Present table errors:
m lives at 0x7ffdca8949e8 size 32 partially present in
host:0x7ffdca8949e8 device:0x1497212fa000 size:16 presentcount:0+1 line:13 name:this[:1] file:test.org.cpp
host:0x7ffdca8949f8 device:0x1497212fa200 size:16 presentcount:0+1 line:13 name:this[:1] file:test.org.cpp
FATAL ERROR: variable in data clause is partially present on the device: name=m
 file: test.org.cpp main line:53

The Matrix “m” is not in a data region, so the compiler needs to implicitly copy it when entering the compute region (as indicated in the compiler feedback messages). However, it’s two static members are already present on the device since the ScalarField’s constructor is creating the “this” pointer. Part, but not all, of “m” is already present and hence the error.

CUDA Unified Memory (aka “managed”), is only available for allocated memory with only “_data” is being managed. Since the error occurs due to the static members in Matrix, the error still occurs when using managed.

When you remove the data regions, the runtime can now do a shallow copy of “m” and it’s members with “_data” being a unified memory pointer that’s accessible on both the host and device.

If you changed the code so “m”, “T”, and m’s two data members are allocated, then they all would be put in unified memory.

If you wish to manually mange the data, you need to make a few changes. The way you have “ScalarField” would work if it were not a member of Matrix. The problem being that Matrix also needs to be on the device and the copy needs to come from the top down.

To fix, instead of putting the data region in the constructor, move this to a routine. Next add a constructor to Matrix which copies itself to the device and then calls this initialization routine to get ScalarField’s _data on to the device.
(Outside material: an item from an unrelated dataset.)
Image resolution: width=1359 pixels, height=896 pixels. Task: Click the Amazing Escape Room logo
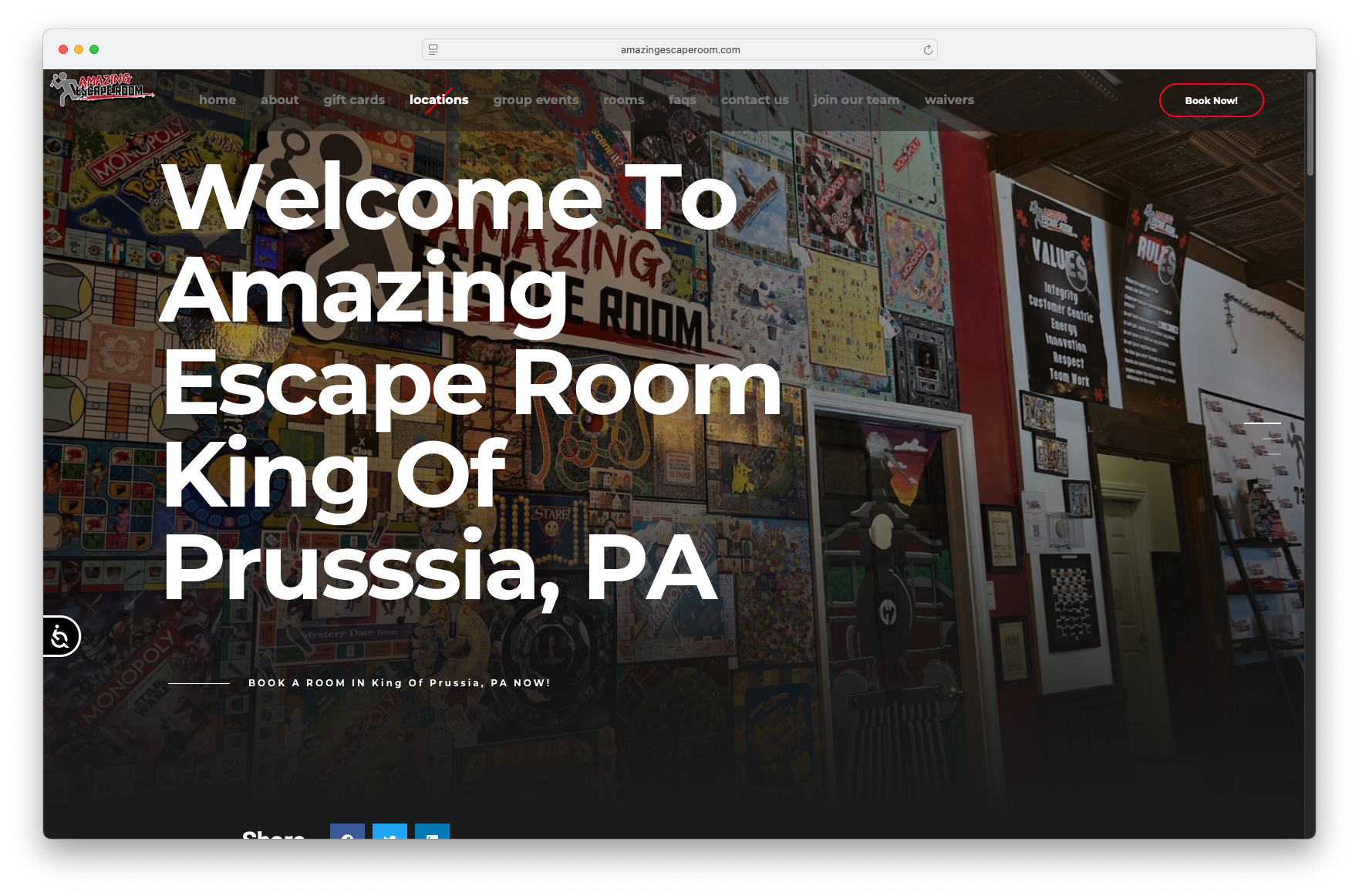tap(103, 89)
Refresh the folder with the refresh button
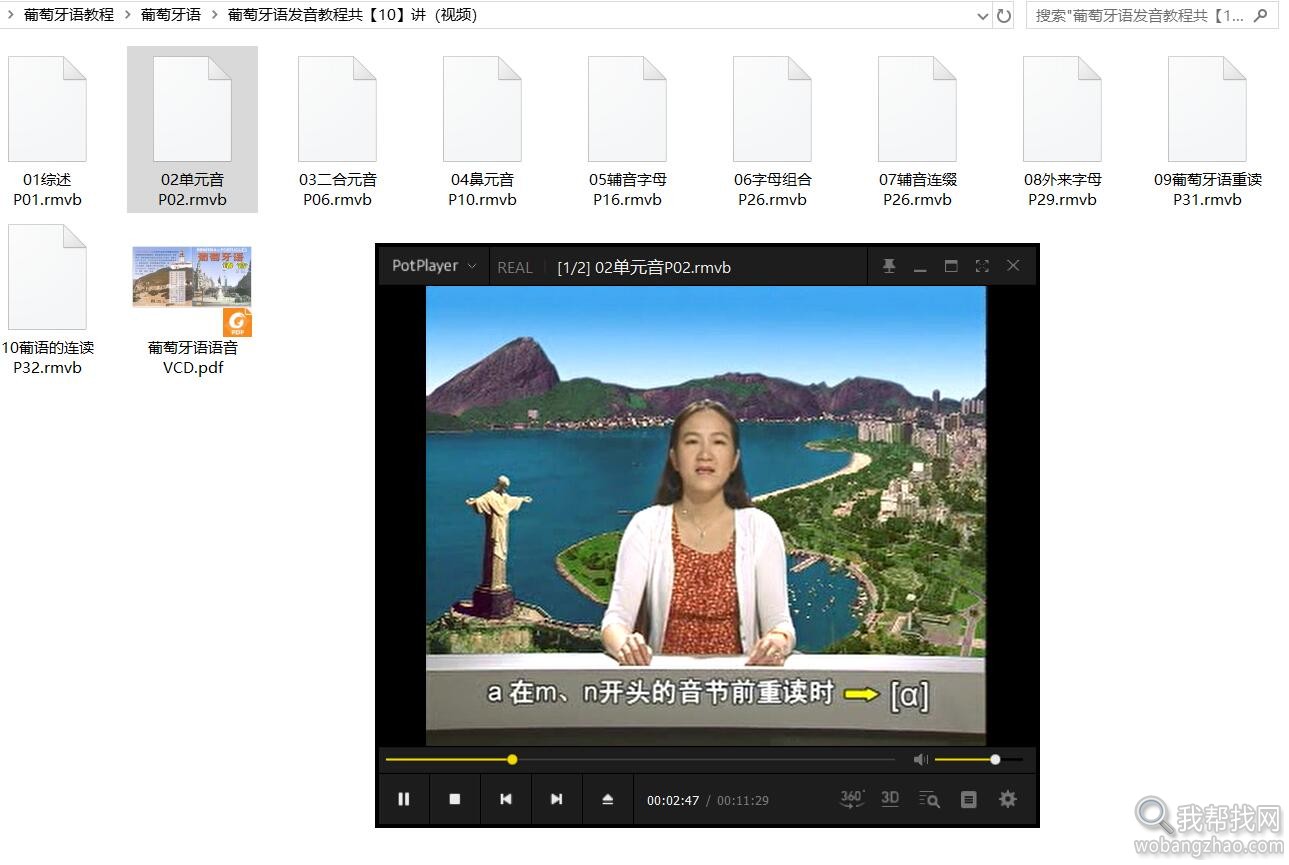This screenshot has height=865, width=1289. (1003, 16)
Something like the following:

% cat test.cpp

#include <cstdlib>
#include <iostream>

#define Scalar double

class ScalarField {
    private:
        const int _size = 256;
        Scalar* _data;
    public:
        ScalarField() {
            _data = new Scalar[_size];
        }
        ~ScalarField() {
            delete[] _data;
#pragma acc exit data delete(_data,this)
            _data = 0;
        }

        void init() {
#pragma acc enter data copyin(this) create(_data[0:_size])
        }

#pragma acc routine seq
        int size() const {
            return _size;
        }
#pragma acc routine seq
        Scalar& operator [] (int i) const {
            return _data[i];
        }
        void update_self() {
#pragma acc update self(_data[0:_size])
        }
        void update_device() {
#pragma acc update device(_data[0:_size])
        }
};

class Matrix {
    public:
        ScalarField Su;
        ScalarField cF;

        Matrix () {
#pragma acc enter data copyin(this)
        Su.init();
        cF.init();
        }

        void update_self() {
            Su.update_self();
            cF.update_self();
        }
        void update_device() {
            Su.update_device();
            cF.update_device();
        }
};

int main() {
    Matrix m;
    ScalarField T;

    T.init();
#pragma acc parallel loop present(m,T)
    for(int i = 0; i < T.size(); i++) {
        T[i] = Scalar(i);
        m.Su[i] = Scalar(1.0);
        m.cF[i] = T[i] * 3 + m.Su[i];
    }

    T.update_self();
    m.update_self();

    for(int i = 0; i < T.size(); i++) {
        std::cout << i << " " << T[i] << " " << m.Su[i] << " " << m.cF[i] << std::endl;
    }

    return 0;
}
% nvc++ -acc test.cpp -Minfo=accel ; a.out
main:
     66, Generating present(T,m)
         Generating NVIDIA GPU code
         68, #pragma acc loop gang, vector(128) /* blockIdx.x threadIdx.x */
ScalarField::~ScalarField():
     18, Generating exit data delete(this[:1],_data[:1])
ScalarField::init():
     23, Generating enter data copyin(this[:1])
         Generating enter data create(_data[:_size])
ScalarField::size() const:
     26, Generating acc routine seq
         Generating NVIDIA GPU code
ScalarField::operator[](int) const:
     30, Generating acc routine seq
         Generating NVIDIA GPU code
ScalarField::update_self():
     35, Generating update self(_data[:_size])
Matrix::Matrix():
     48, Generating enter data copyin(this[:1])
0 0 1 1
1 1 1 4
2 2 1 7
3 3 1 10
... cut due to length ...
253 253 1 760
254 254 1 763
255 255 1 766

Hope this helps,
Mat

1 Like

Hi Mat,

Thank you for the detailed response! I understand the problem with the Matrix class containing ScalarField members now. I expected that the data directives will be ignored when using managed memory but that is not the case. I think I will go with managed memory + remove the enter/exit data statements and let the compiler manage things for me, since the other option is too complex for me.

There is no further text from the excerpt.